The Scientific Method-Exploring Experimental Design

THE SCIENTIFIC METHOD-EXPLORING EXPERIMENTAL DESIGN

“PENNY LAB”

NAME______HOMEROOM______

In this activity, you will learn about controls and variables in an experiment. You will also learn what constitutes valid experimental procedure.

PROBLEM: How many drops of water will fit onto the “Lincoln” side of a penny?

HYPOTHESIS: If drops of water are placed on the “Lincoln” side of a penny, then I predict that ______drops of water will fit on the penny.

MATERIALS: penny, eyedropper, water, paper towel or plate, calculator, graph paper, pencil, ruler

PROCEDURES:

1) Place your penny on a paper towel or plate, and using the eye dropper, add water to the “Lincoln” side of the penny, one drop at a time, counting each drop until the water spills over. Do NOT count the drop that causes the water to spill over.

2) Write the number of drops you counted under Trial #1 on your data chart.

3) Repeat step one two more times and fill in the number of drops you counted for each trial under the appropriate heading on your data chart.

4) Find the average of your three trials and round your answer to the nearest whole number. Record the average number of drops on your data sheet.

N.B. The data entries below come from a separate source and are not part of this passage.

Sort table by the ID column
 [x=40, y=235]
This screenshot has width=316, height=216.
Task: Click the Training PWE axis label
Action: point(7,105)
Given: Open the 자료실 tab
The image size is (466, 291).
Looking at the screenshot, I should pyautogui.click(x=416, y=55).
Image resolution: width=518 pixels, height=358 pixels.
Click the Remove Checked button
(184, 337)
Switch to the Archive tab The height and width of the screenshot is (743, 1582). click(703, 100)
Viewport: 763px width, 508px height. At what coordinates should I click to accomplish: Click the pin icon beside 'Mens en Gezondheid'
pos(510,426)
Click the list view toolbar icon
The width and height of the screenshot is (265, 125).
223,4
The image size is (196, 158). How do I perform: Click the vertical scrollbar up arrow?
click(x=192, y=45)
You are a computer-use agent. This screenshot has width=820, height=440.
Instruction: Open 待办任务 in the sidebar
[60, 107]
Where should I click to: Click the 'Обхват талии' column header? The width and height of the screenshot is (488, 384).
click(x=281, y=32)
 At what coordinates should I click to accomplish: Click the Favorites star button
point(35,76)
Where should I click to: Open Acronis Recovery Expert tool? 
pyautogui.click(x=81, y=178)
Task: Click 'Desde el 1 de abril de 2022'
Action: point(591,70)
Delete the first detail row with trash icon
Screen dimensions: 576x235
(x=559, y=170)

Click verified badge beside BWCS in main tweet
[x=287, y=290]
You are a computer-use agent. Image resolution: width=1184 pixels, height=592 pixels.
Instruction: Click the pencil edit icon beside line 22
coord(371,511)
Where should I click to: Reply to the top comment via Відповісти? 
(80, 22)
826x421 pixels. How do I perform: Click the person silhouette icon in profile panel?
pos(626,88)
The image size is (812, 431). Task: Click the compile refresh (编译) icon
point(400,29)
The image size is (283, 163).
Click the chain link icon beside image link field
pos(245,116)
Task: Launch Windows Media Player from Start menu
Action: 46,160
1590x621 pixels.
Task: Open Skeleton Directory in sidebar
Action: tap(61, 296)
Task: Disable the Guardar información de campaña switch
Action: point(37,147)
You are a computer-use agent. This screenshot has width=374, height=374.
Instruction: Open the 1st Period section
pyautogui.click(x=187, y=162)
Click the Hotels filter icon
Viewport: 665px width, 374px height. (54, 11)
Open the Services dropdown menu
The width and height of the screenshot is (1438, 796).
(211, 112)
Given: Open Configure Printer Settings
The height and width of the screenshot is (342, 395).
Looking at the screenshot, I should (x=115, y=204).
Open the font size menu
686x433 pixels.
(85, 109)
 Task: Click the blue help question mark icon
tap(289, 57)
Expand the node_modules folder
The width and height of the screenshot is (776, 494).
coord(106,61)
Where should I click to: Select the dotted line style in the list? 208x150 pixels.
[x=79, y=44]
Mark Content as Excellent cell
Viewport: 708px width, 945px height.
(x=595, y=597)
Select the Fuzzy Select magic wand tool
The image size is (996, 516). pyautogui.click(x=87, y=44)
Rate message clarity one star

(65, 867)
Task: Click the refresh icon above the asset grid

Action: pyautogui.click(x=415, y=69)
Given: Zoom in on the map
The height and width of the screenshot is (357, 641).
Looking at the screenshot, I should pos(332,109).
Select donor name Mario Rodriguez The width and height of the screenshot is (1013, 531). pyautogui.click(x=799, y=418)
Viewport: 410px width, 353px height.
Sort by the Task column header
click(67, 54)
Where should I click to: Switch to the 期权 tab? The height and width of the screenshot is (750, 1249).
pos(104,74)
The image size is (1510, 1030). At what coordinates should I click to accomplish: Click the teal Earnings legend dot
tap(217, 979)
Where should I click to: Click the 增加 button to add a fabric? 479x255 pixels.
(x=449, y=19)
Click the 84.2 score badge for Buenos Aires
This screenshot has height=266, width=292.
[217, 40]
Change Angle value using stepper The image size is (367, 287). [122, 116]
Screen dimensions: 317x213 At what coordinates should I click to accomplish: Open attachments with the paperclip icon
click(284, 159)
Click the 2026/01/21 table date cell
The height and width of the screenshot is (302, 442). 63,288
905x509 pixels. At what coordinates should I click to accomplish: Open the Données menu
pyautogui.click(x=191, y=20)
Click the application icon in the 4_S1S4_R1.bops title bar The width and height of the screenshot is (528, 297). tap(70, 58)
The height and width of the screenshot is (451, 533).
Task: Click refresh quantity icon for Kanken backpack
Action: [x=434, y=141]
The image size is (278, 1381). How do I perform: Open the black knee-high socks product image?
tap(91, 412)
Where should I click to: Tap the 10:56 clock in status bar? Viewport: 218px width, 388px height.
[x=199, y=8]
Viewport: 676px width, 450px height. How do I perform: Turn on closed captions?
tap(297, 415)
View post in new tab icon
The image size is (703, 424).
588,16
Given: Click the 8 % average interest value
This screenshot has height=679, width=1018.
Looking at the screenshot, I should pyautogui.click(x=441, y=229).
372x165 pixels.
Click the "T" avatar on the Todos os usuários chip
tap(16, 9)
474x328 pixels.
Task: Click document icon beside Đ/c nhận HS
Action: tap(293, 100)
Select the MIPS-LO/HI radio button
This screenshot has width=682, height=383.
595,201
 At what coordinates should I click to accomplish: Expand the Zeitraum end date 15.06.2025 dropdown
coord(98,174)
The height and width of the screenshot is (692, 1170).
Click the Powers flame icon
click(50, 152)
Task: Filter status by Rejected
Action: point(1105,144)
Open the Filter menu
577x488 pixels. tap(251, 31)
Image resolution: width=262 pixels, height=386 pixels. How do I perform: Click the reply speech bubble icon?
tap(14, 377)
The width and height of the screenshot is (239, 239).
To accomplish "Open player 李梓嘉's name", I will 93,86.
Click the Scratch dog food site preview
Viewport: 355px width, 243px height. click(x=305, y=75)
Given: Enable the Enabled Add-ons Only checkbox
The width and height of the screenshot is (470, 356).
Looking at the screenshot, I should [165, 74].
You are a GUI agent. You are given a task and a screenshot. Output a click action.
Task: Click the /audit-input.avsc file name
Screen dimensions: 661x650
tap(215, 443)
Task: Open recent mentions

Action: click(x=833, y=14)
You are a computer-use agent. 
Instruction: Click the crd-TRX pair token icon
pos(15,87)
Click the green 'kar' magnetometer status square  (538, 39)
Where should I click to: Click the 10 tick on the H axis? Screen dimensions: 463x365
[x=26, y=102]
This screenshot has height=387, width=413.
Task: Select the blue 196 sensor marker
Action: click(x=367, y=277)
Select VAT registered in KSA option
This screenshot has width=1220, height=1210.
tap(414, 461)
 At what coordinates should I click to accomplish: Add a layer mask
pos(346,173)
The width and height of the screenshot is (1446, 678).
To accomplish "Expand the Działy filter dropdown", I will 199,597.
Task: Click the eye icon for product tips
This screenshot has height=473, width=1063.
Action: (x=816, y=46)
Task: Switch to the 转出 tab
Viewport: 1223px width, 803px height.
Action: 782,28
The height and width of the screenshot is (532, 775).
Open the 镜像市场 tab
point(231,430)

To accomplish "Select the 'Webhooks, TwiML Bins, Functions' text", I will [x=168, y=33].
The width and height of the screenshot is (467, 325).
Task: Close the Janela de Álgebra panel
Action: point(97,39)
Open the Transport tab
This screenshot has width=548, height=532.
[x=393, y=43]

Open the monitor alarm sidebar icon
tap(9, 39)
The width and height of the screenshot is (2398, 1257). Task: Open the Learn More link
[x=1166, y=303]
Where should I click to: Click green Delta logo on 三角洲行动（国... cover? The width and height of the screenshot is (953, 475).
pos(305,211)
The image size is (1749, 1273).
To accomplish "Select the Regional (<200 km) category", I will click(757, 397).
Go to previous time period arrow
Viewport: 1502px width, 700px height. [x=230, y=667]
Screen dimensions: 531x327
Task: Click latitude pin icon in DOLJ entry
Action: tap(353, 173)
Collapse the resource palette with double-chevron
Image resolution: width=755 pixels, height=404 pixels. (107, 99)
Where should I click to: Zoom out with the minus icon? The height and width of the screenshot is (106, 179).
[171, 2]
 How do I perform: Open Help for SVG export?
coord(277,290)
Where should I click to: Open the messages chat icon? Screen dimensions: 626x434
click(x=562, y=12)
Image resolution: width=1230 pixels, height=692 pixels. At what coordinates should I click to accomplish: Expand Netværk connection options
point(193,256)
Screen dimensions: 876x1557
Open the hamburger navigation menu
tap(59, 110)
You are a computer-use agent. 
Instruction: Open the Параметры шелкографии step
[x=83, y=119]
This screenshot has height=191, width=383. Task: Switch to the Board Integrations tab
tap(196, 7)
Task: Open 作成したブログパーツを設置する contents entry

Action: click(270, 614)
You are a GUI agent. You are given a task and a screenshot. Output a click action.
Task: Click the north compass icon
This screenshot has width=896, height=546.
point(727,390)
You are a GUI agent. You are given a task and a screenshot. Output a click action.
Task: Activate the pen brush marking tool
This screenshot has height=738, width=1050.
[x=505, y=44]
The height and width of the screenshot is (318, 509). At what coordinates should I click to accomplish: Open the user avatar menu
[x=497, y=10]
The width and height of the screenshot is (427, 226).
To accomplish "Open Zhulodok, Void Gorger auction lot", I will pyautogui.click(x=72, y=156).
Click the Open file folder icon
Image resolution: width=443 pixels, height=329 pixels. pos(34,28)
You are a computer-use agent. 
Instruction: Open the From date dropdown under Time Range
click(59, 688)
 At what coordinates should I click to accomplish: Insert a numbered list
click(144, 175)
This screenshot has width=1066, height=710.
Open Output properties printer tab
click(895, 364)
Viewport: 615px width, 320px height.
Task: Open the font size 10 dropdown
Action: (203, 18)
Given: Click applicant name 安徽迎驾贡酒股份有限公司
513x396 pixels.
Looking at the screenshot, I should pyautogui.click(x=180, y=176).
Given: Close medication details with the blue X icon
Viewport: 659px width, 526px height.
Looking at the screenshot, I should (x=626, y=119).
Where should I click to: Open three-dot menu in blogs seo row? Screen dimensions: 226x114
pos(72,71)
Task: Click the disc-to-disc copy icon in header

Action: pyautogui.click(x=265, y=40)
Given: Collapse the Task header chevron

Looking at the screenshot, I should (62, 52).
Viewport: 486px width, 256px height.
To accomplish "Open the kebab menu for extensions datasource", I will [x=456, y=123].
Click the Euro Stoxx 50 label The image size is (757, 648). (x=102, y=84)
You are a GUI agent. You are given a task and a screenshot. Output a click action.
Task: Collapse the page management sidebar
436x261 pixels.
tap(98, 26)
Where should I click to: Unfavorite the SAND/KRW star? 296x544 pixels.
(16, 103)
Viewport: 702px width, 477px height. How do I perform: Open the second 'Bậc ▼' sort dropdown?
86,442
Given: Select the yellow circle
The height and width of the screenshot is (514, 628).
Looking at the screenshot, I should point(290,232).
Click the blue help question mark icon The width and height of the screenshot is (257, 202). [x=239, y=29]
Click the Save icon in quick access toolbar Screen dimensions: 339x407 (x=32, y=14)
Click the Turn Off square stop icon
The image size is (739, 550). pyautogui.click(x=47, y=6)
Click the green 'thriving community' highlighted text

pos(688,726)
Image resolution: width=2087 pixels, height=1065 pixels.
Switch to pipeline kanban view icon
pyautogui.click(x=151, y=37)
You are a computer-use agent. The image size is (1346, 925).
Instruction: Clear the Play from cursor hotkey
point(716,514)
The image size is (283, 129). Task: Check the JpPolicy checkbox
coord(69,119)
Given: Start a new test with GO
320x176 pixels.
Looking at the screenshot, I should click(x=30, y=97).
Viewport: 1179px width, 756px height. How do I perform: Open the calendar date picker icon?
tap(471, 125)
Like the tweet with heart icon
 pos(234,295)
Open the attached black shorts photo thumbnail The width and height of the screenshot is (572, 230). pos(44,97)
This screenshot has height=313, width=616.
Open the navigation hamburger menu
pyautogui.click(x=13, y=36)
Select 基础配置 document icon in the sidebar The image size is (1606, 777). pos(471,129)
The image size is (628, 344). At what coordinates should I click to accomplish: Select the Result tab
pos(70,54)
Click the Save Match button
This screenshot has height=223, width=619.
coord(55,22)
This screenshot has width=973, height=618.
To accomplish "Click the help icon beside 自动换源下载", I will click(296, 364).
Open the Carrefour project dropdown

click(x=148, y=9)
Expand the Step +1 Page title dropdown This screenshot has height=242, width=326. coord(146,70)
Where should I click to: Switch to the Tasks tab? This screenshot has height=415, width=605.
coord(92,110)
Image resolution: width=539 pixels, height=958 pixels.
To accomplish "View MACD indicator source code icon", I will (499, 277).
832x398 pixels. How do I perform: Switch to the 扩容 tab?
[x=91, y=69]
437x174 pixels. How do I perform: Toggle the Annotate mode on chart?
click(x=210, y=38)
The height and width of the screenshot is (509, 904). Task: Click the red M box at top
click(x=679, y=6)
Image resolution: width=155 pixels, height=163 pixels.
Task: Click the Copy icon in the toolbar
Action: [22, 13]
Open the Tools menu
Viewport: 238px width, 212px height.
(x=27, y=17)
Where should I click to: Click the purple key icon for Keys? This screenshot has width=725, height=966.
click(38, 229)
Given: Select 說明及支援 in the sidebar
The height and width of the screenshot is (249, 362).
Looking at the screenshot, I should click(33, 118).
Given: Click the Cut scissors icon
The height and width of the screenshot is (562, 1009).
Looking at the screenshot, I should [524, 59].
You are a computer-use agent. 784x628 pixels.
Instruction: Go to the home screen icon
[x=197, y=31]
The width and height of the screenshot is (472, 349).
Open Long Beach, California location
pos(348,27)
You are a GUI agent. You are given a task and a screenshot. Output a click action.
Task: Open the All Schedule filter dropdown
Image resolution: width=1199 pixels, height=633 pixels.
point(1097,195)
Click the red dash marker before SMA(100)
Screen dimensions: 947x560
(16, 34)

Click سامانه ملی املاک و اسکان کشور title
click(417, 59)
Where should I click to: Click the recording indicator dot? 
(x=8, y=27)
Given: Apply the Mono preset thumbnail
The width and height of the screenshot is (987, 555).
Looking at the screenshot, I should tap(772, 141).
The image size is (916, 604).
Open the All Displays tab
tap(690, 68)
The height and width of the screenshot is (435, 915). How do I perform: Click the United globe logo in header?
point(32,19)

5) Fill in your group’s data on the class chart showing on the Smartboard.

DATA:

Penny Lab Test Results

Trial #1 Trial #2 Trial # 3 Average

# of drops ______

CONCLUSION:

On average, my group discovered that ______drops of water will fit on the “Lincoln” side of a penny. My hypothesis was______.

GRAPHING DATA:

Create a histogram of the class test results using the data from the Smartboard. The x-axis should be titled “Average Number of Drops” and y-axis should be titled “Number of Tests”. Before graphing, you will need to organize the class data into ranges-make a chart that shows how many groups got averages between 0-10, 11-20, 21-30, 31-40, etc. When you have finished your histogram, make sure your graph “TALKS” to me!

CONCLUSION QUESTIONS:

1) Using your histogram, determine if the average number of drops for each experimenter is about the same.

2) List 3 reasons why the actual number of drops for each experimenter was similar or dissimilar.

3) Are the results of the experiment “valid”? Why or why not?

4) In this experiment, there were a limited number of constants. Name two of them.

5) What was the independent variable in this experiment?

6) What was the dependent variable in this experiment?

7) Is it possible to state a definite number of drops that will fit on the “Lincoln” side of a penny with this lab procedure? Why or why not?